La Conseil d’administration du Théâtre National a choisi lundi, Fabrice Murgia parmi 5 candidats (Alexandre Caputo, Matthieu Goeury, Isabelle Pousseur et Serge Rangoni) pour succéder dès juillet à Jean-Louis Colinet comme directeur du National pour un mandat de cinq ans renouvelable.

A 32 ans à peine, Fabrice Murgia, frère du comédien David Murgia, poursuit ainsi une carrière météorique d’enfant prodige des scènes.

Il est né à Verviers en octobre 1983 et a été formé au Conservatoire de Liège par Jacques Delcuvellerie. Auteur, acteur et metteur en scène, il dirige la compagnie Artara.

Il s’est fait connaître en 2009 par « Le chagrin des ogres » sans cesse rejoué depuis (encore cet été à la Biennale de Venise). Repéré par Jean-Louis Colinet, il devenait artiste associé au National. Depuis les spectacles s’enchaînent (parfois trop vite) et tournent partout : Life:Reset, Exils, Ghost Road, Children of Nowhere, Notre peur de n’être (joué dans le In à Avignon), Karbon Kabaret à Liège, etc., jusqu’à Black Clouds qui sera créé fin juin à Naples.

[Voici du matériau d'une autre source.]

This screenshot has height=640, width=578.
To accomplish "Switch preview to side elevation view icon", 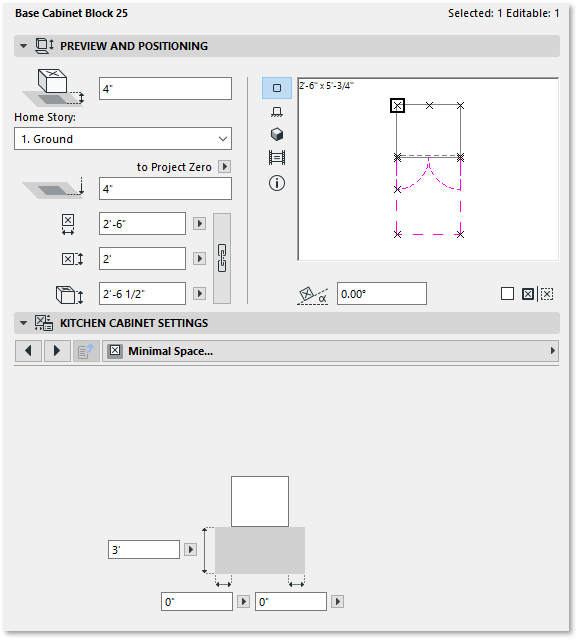I will [x=277, y=111].
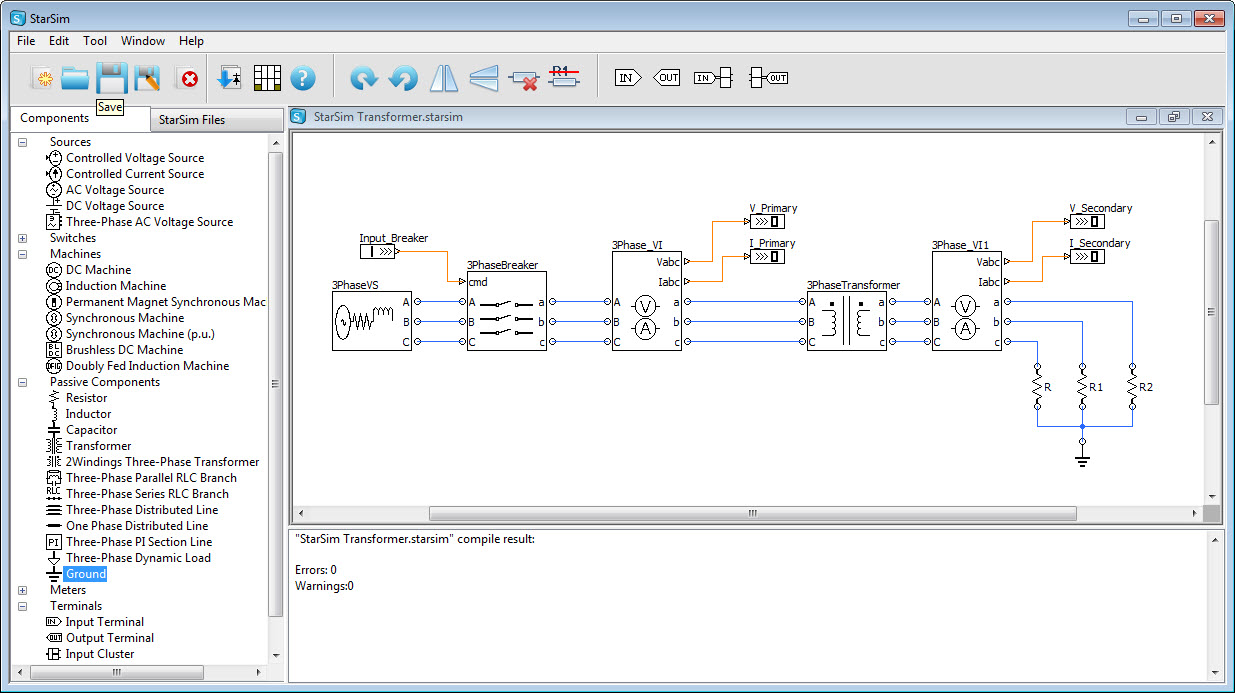Click the flip horizontal mirror icon

click(x=443, y=78)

Il a vite marqué les esprits par le recours aux technologies nouvelles, à la vidéo et par la prise en compte des thèmes sociétaux contemporains. En 2014 il a reçu un Lion d’argent à Venise. Le jury : « Il a pu créer un langage original mêlant théâtre, cinéma et son, pour susciter une atmosphère qui magnétise le spectateur et l’entraîne près des profondeurs cachées de l’humain. »

Festival de l’émergence

Nous l’avons interrogé dès sa nomination. « Je me situe dans la continuité de Colinet, mais avec des préoccupations de ma génération. Je veux rapprocher le National des compagnies et artistes de la Communauté française. Ceux-ci doivent pouvoir demander des comptes au National. Je veux aussi rapprocher, au National, les métiers administratifs de la création. Et valoriser au bénéfice de la création, les métiers du National. Je veux partager avec les artistes ce que le National m’a donné et dont j’ai pu profiter. »

Parmi ses projets, il y a des festivals : « Sur le modèle du Theater festival en Flandre, organiser un festival annuel avec les grands succès publics de l’année en Communauté française ; un festival dédié à l’émergence internationale et aux jeunes artistes qui en sont à leur première ou seconde création ; accentuer encore le Festival des libertés ; continuer le festival XS partie prenante dans un projet européen et continuer la collaboration avec le KVS. Je trouve exemplaire la complicité qu’il y a eu entre Colinet et Jan Goossens. »

La saison 2016-2017 a été encore préparée par Colinet, Fabrice Murgia doit préparer la suivante. « Je veux inviter des compagnies au National, j’étudierai les possibilités et les projets. C’est fini le temps des directeurs d’institutions tout puissants. Je ferai encore au National, une création par an, moins qu’aujourd’hui mais je garde ma compagnie Artara qui ne reçoit d’ailleurs qu’une petite subvention de 120000 euros par an et qui ne me paie pas. »

Fabrice Murgia veut aussi faire profiter les artistes de la Communauté française des contacts qu’il a pu nouer à l’international.